Drawing Green Parallels
Commons supporters, climate change activists join forces to highlight need to protect nature
By MICHAEL LIGHTSTONE Staff Reporter, The Chronicle Herald
’Our vanishing Halifax Common(s) is a metaphor for the disappearance of our global Common, most urgently our atmosphere and climate’ SHEILAGH HUNT – Friends of the Halifax Common
Remnants of the original Halifax Commons are representative of the “disappearance of our global Common,” park lovers and climate change fighters say.
An event promoting today’s International Day of Climate Action and bemoaning the vanishing Halifax Commons was held Friday afternoon. Less than one-third of the Halifax Common’s original 95.1 hectares, granted in 1763 by King George III, is public open space, say Friends of the Halifax Common.
Members and supporters drew a line around the entire perimeter of the original Commons. Volunteers were supplied with chalk at various meeting points around the site.
“Our vanishing Halifax Common(s) is a metaphor for the disappearance of our global Common, most urgently our atmosphere and climate,”” said Friends member Sheila Hunt.
“Our air, water, and land — the common heritage of all people — are being degraded,” she said in a release. “How we choose to deal with the finite natural resources of our planet has lasting repercussions for future generations.”
Today, the climate change event begins at 2 p.m. near the pavilion on the Commons, which is by the park’s swimming and wading pools.
The event is part of the global <https://www.350.org/>350.org movement.
Similar happenings are being planned for Wolfville, Bridgewater and other communities in the province.
Canadian delegates in December will join those from other countries for a UN summit on climate change in Copenhagen.
Regarding the dwindling Commons, Coun. Dawn Sloane (Halifax Downtown) said many residents in her district would like to see land reclaimed for use as public green space.
This is a test
But priorities shift, she said, and decision-makers must address society’s needs.
Ms.

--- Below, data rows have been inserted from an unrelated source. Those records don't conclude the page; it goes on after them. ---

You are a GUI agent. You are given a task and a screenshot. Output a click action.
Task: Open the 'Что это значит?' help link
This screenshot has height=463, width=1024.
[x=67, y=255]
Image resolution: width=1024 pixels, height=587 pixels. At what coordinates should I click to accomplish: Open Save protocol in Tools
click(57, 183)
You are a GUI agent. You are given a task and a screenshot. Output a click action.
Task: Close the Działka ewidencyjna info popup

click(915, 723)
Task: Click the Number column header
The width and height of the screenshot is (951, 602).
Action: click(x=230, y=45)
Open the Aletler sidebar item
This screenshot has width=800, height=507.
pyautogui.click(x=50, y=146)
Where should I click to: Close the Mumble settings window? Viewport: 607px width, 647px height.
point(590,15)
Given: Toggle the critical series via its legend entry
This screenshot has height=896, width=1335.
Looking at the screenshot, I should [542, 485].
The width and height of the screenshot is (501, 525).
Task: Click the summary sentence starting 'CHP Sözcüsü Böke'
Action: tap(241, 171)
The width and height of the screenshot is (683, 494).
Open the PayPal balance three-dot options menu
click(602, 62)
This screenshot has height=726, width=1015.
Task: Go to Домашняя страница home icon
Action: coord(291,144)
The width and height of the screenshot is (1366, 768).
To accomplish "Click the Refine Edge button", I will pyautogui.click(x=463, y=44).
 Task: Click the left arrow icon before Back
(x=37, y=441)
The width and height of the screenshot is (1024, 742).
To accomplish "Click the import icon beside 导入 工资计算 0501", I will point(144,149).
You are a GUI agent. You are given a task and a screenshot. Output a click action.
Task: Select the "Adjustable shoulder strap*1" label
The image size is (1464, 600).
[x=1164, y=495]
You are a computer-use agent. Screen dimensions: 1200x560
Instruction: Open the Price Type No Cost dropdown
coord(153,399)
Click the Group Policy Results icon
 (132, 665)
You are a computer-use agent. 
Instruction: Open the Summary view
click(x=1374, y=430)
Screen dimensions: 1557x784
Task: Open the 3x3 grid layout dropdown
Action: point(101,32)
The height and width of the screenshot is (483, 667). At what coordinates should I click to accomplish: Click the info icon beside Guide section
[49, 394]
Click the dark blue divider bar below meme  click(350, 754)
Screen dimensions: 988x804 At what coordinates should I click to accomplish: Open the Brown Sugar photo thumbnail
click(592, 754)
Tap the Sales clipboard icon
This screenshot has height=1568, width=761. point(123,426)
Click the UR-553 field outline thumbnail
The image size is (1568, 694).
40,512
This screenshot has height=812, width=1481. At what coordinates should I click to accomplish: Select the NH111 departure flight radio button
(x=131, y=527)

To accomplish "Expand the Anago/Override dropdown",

Sloane pointed to the site of the former Queen Elizabeth High School, which she said is on original Halifax Commons land.
She said the property is part of a land swap with the province, and the government could end up using it for additional space for the Queen Elizabeth II Health Sciences Centre.
Having said that, Ms. Sloane said she supports at least considering the possibility of reclaiming Commons land when an opportunity arises.
“I think it’s something that we have to have in the back of our heads when we see land swaps or land deals going on,” she told The Chronicle Herald.
According to the Friends, halting the land swallowing that’s gone on is just what the politicians should be doing.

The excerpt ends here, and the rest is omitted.